Atmospheric CO2 Levels Reach Their Highest in Millions of Years: Mauna Loa Observatory

Talking about climate change has become so routine that we don’t find it alarming anymore. Whatever our attitude may be towards climate change, the situation is indeed terrifying. The latest numbers recorded by the Mauna Loa Observatory show that the CO2 levels are sky-high, in fact, the highest we have ever seen.

As per the measurements of the observatory in Hawaii, the CO2 levels have crossed 410 parts per million, which is the highest it has ever gone in millions of years.

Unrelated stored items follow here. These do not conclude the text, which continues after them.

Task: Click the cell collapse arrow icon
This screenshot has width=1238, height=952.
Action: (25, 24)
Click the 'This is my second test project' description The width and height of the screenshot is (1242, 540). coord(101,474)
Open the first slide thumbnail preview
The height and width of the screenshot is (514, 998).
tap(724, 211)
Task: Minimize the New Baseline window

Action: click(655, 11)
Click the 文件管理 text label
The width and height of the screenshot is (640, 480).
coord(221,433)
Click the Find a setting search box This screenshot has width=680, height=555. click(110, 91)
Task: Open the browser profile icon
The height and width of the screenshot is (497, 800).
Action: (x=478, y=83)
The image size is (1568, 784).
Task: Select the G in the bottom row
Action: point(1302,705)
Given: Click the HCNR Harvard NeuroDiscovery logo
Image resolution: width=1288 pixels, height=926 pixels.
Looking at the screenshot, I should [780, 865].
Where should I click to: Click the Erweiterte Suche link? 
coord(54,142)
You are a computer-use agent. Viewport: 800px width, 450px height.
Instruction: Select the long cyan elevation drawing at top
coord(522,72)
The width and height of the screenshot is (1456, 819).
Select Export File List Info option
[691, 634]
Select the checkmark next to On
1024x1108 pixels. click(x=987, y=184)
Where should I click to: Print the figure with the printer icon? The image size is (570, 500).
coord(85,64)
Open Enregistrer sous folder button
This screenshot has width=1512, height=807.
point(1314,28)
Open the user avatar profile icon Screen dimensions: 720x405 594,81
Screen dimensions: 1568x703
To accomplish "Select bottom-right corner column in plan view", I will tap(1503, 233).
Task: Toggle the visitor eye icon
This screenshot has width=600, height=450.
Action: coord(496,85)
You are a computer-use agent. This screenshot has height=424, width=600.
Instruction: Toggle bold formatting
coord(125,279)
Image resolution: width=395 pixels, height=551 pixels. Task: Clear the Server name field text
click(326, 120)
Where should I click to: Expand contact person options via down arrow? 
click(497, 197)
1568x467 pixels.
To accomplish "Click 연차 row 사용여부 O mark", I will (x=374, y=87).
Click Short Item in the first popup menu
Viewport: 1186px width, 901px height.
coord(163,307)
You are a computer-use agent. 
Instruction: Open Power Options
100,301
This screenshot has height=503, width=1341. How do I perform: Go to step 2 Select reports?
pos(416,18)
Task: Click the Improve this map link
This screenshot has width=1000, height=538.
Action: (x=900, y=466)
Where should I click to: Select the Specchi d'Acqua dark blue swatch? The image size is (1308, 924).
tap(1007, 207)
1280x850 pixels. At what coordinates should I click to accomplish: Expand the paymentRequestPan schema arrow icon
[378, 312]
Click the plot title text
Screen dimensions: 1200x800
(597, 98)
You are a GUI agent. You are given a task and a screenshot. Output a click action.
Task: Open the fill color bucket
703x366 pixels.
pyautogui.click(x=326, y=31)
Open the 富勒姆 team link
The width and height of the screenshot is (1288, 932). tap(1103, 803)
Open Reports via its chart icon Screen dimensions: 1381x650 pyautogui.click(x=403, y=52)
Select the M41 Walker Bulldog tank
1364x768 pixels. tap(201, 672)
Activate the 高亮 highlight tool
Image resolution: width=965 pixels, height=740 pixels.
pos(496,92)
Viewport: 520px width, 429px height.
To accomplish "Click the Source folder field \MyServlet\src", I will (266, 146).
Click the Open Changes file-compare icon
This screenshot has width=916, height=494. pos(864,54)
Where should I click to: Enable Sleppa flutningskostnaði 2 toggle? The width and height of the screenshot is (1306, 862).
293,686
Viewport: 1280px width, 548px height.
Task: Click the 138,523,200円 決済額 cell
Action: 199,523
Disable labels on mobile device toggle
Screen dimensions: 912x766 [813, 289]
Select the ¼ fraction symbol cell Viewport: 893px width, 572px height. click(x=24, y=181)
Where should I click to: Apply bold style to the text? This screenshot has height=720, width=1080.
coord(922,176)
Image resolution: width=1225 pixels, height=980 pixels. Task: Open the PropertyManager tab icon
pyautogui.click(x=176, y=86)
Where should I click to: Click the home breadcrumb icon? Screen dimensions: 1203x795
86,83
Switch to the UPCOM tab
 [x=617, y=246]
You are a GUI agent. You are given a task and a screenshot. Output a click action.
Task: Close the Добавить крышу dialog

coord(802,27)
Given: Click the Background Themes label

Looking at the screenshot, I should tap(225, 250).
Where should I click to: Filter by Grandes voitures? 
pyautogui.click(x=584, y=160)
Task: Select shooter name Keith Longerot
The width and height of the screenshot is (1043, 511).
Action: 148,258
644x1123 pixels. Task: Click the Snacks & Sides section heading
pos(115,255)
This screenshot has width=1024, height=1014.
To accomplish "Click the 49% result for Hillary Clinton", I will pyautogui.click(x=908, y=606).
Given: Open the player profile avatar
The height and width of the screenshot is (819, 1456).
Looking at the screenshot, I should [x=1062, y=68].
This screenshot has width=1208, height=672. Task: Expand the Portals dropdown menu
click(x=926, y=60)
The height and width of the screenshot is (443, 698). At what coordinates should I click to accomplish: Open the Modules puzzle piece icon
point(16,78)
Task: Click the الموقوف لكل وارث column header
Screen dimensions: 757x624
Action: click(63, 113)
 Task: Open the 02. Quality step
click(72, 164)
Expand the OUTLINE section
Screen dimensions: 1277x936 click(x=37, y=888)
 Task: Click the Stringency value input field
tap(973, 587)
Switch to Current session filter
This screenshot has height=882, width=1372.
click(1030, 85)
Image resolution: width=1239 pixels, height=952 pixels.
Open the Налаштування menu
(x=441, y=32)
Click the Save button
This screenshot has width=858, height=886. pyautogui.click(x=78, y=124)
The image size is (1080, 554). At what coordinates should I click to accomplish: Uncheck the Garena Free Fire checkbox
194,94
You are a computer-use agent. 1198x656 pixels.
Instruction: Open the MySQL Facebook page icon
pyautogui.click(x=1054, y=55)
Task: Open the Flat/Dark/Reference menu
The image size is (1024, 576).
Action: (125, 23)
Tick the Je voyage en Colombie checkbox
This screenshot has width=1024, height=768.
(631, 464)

To bring some context, the carbon dioxide levels when the observatory started recording in 1958 were at 280 parts per million.

The CO2 ppm had crossed the 400 mark back in 2013 and these high numbers have become a norm since then.

During the beginning of 2017, Met Office scientists in the UK had forecasted the carbon dioxide levels for the first time. According to that forecast, the CO2 levels were said to reach 410 ppm by April, which has now turned out to be true.

It is the time to realize that the damage has already been done and it can’t be undone even if we cut our carbon emissions henceforth. If the steps still aren’t taken for improving the situation, then we would soon witness a climate that hasn’t been witnessed in 50 million years. And that soon would be by mid-century.

Gavin Foster, a paleoclimate researcher with the University of Southampton, showing his serious concern over the high CO2 levels, said, “It’s pretty depressing that it’s only a couple of years since the 400 ppm milestone was toppled. These milestones are just numbers, but they give us an opportunity to pause and take stock and act as useful yard sticks for comparisons to the geological record.”